In short, I did everything I could, to create a picture of what day-to-day life in Japan would look like, feel like and what it work out to be like if I did ever want to live there.
The differences between my own country, Australia and Japan are what I talk about the most when asked about my only overseas trip. It is what conversations interesting. People like hearing about my experience getting a haircut in Japan, and the fact that I only agreed to go, because … car culture (Initial D) and Formula 1. They laugh at the stories I tell about Japan being a time capsule for the 90s or the fact that the airport looks ancient, as does a lot of the buildings in Osaka.
When you tell people about the comparison between a foreign land and the country they reside in, the conversation can just be endlessly curious. I have three weeks worth of observations, criticisms and amusing anecdotes about Japan. Doesn’t that sound a whole lot better for a conversation than me going I spent three weeks in Japan and it was amazing. I visited Tokyo, Kyoto and Osaka!
Being more anthropological about my trip helps me appreciate how good I have it at home and that I can put to rest the idea that I would want to live in Japan.
Those more “scientific” observations and conclusions by people who have lived abroad for some time are what generate real discussion and conversation. People like comparing what they know to what they don’t. It helps bring you into the conversation, instead of excluding you.
Travelling isn’t really a hobby. It’s not something that can be said to make you interesting. Travelling without purpose, without reason, without skill, is still as aimless as it is done at home. Sure, it can be meditative in a sense, to have an expensive aimless trip, but that is for you and you alone.
Because nothing create eye-rolls faster than someone who won’t shut up about their spiritual awakening they found in another country, all because they found another religion that coincides with their exact thought processes at the time.

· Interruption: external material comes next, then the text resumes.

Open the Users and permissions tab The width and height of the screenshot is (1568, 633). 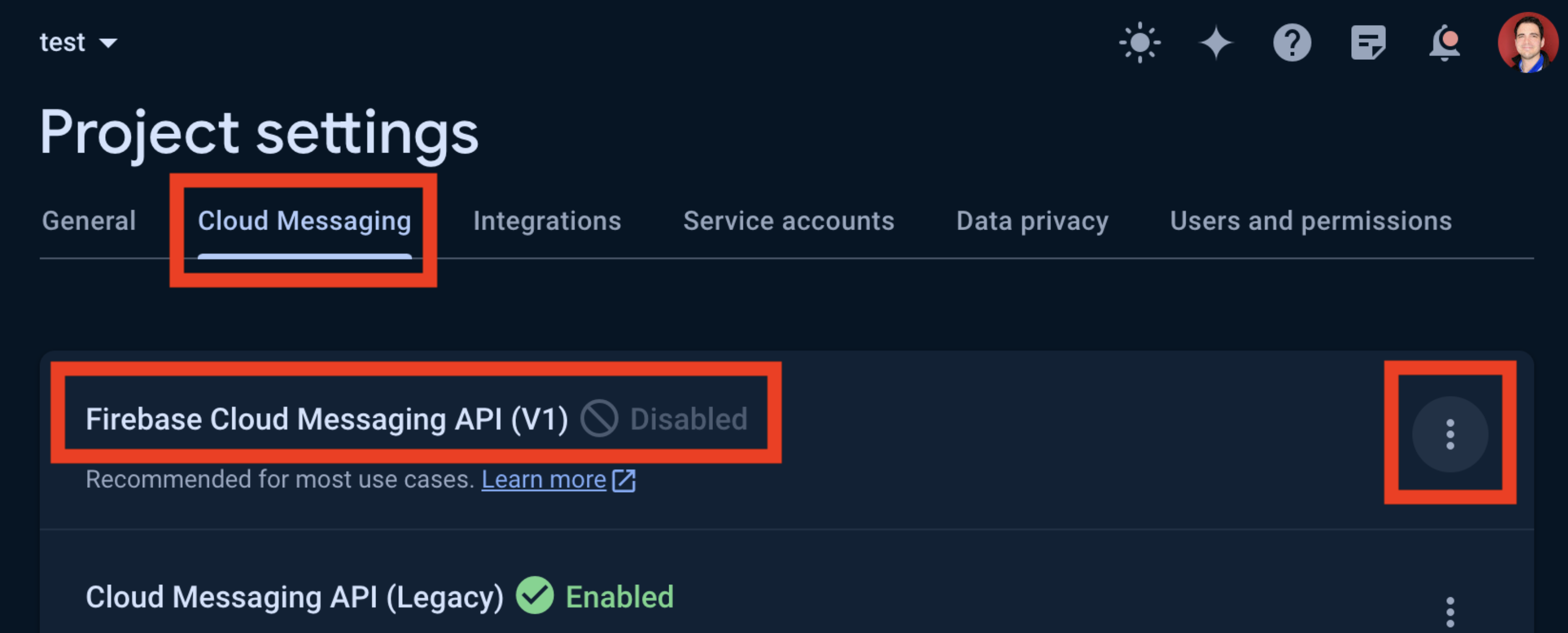point(1311,221)
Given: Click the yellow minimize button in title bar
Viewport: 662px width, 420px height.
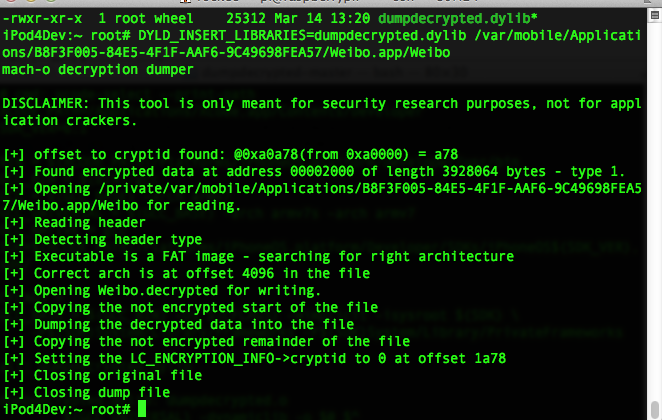Looking at the screenshot, I should pos(30,1).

So there it is, if you say travelling is your hobby, just know, if I ever converse with you, I’m going to be extremely bored by that conversational dead-end. Please have a purpose for your destination. Don’t go, just because you saw some attractive B-Roll footage of a shit-hole like Paris.
Find a reason to justify your trip to Paris.
You went there to shop your arse off.
(Tell me about the differences in customer service in a Parisian Gucci store to an Australian one.)
You entered France because of a rumour you heard about a certain catacomb rave.
(How does that compare to the ones here? Was the music better, the drugs? The dancing?)
You chose Paris because you wanted to see someone urinate publicly against a wall.
(Does everyone favour a certain wall? How often do they do it? When is the most popular time to pee?)
You tolerate the terrible Parisian odours, because deep down you wanted to find the inspiration for the Perfume book by Patrick Suskind.
(I love that book too, have you read anything else by him? What do you think is the smell of a virgin?)
Hell, it can be as simple as not paying any lessons and preferring to learn French on the streets or going to see Madeleine Peyroux or watch the fucking Farmer’s League.
Whatever your reason, do some research, find a purpose and make it more than just aimlessly looking at some ugly metal tower, an art museum and putting on some dumb beret with a baguette in your hand, cigarette in mouth.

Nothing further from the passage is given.